▸ **Work instruction**
Keep every line in which "under" occurs and drop the rest of the data.
>>
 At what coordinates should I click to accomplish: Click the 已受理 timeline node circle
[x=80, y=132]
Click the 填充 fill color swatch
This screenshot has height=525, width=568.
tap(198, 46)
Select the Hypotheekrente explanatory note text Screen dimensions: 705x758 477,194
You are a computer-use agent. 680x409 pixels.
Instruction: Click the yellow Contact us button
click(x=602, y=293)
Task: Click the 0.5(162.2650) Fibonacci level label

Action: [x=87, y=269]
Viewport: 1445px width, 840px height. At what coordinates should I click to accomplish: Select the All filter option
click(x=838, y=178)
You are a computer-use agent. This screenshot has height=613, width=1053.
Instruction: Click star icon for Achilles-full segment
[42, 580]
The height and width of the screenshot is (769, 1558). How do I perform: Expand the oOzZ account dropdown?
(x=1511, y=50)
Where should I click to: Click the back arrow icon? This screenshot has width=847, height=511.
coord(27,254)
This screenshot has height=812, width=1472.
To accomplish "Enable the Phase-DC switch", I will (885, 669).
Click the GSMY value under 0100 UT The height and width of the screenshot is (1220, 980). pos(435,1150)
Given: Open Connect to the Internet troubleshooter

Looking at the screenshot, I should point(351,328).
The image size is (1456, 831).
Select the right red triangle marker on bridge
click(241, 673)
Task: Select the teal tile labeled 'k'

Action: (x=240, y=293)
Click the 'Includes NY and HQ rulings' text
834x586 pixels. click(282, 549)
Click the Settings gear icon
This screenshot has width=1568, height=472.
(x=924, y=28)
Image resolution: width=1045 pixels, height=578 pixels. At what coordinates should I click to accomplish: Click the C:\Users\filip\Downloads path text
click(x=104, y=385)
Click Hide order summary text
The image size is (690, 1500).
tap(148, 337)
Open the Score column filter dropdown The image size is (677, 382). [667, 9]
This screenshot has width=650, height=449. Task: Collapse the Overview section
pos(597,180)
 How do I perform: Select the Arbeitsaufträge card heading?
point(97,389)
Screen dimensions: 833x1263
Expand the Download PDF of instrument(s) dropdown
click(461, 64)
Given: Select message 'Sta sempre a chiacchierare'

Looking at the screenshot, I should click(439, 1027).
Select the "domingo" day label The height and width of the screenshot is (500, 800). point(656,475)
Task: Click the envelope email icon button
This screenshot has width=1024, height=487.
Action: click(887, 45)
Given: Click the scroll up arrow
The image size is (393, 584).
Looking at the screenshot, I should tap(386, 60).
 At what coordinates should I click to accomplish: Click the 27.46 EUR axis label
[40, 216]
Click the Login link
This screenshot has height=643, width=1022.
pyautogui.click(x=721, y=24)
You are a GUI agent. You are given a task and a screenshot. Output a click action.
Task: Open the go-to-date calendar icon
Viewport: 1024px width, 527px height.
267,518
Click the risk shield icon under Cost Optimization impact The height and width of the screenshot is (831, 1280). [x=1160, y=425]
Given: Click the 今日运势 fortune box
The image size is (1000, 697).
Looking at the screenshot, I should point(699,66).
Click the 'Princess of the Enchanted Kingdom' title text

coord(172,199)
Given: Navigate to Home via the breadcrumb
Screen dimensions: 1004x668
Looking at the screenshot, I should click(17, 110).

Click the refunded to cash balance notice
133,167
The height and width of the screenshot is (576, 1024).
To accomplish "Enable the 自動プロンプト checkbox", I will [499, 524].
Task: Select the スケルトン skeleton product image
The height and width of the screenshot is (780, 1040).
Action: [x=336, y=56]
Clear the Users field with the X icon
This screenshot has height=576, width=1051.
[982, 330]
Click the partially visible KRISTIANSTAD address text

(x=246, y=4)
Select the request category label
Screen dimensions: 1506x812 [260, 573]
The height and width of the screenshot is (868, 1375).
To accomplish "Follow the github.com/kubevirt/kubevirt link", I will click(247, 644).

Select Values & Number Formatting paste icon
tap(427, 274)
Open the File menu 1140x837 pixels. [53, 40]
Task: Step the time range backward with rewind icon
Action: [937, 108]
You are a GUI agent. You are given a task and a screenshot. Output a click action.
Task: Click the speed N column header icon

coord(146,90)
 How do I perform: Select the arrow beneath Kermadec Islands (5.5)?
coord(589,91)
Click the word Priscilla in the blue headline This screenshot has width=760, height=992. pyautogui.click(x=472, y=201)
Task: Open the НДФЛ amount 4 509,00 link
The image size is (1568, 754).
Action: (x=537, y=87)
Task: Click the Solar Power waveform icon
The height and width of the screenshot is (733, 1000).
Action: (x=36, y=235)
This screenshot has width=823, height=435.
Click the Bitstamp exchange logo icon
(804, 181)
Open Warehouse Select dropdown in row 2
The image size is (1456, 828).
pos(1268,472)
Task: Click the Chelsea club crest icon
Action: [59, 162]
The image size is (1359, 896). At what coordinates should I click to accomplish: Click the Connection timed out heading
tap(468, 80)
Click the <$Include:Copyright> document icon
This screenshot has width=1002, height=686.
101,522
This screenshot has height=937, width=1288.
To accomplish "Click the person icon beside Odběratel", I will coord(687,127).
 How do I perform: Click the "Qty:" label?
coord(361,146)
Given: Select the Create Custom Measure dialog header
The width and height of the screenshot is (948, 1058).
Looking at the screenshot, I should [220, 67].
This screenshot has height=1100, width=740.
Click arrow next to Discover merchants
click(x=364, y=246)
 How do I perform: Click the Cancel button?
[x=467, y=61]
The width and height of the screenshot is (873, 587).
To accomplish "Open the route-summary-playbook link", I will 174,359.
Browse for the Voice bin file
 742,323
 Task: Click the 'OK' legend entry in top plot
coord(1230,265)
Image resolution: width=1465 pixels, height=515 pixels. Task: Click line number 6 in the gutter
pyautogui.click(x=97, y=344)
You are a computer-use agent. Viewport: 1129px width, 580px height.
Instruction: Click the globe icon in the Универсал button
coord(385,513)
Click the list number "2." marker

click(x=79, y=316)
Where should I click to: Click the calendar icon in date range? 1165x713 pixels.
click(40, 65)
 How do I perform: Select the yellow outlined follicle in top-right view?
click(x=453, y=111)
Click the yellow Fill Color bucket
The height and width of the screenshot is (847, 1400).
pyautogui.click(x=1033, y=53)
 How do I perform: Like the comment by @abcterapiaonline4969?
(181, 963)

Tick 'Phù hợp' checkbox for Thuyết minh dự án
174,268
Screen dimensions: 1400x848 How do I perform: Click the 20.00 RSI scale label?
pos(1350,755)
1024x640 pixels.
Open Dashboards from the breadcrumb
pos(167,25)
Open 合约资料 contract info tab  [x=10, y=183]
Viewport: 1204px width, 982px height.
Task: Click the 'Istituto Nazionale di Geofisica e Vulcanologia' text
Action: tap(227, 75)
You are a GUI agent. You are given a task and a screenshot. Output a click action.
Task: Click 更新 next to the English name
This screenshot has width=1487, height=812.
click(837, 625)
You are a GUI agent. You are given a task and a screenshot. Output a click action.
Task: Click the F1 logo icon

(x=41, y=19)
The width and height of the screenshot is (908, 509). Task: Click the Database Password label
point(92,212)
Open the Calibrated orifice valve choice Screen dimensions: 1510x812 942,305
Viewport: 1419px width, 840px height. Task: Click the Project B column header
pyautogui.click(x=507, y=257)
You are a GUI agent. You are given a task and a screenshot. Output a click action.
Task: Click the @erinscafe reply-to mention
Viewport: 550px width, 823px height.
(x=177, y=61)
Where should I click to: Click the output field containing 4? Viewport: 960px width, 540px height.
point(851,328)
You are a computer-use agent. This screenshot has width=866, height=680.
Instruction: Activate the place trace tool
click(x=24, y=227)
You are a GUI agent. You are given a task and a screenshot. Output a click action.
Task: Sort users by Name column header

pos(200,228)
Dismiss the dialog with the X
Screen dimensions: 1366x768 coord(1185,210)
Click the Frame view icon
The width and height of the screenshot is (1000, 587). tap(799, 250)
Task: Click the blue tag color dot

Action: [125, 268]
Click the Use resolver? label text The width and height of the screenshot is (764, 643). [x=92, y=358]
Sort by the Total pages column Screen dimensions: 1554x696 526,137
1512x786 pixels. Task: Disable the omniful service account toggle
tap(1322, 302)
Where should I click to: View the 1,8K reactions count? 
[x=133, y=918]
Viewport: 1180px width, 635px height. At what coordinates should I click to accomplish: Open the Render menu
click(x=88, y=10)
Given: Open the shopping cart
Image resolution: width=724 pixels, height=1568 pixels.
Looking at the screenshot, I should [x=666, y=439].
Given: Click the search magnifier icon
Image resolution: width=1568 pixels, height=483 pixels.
<<
▸ **Written answer**
Click the GSMY value under 0100 UT The height and width of the screenshot is (1220, 980). pos(435,1150)
Click the risk shield icon under Cost Optimization impact The height and width of the screenshot is (831, 1280). [x=1160, y=425]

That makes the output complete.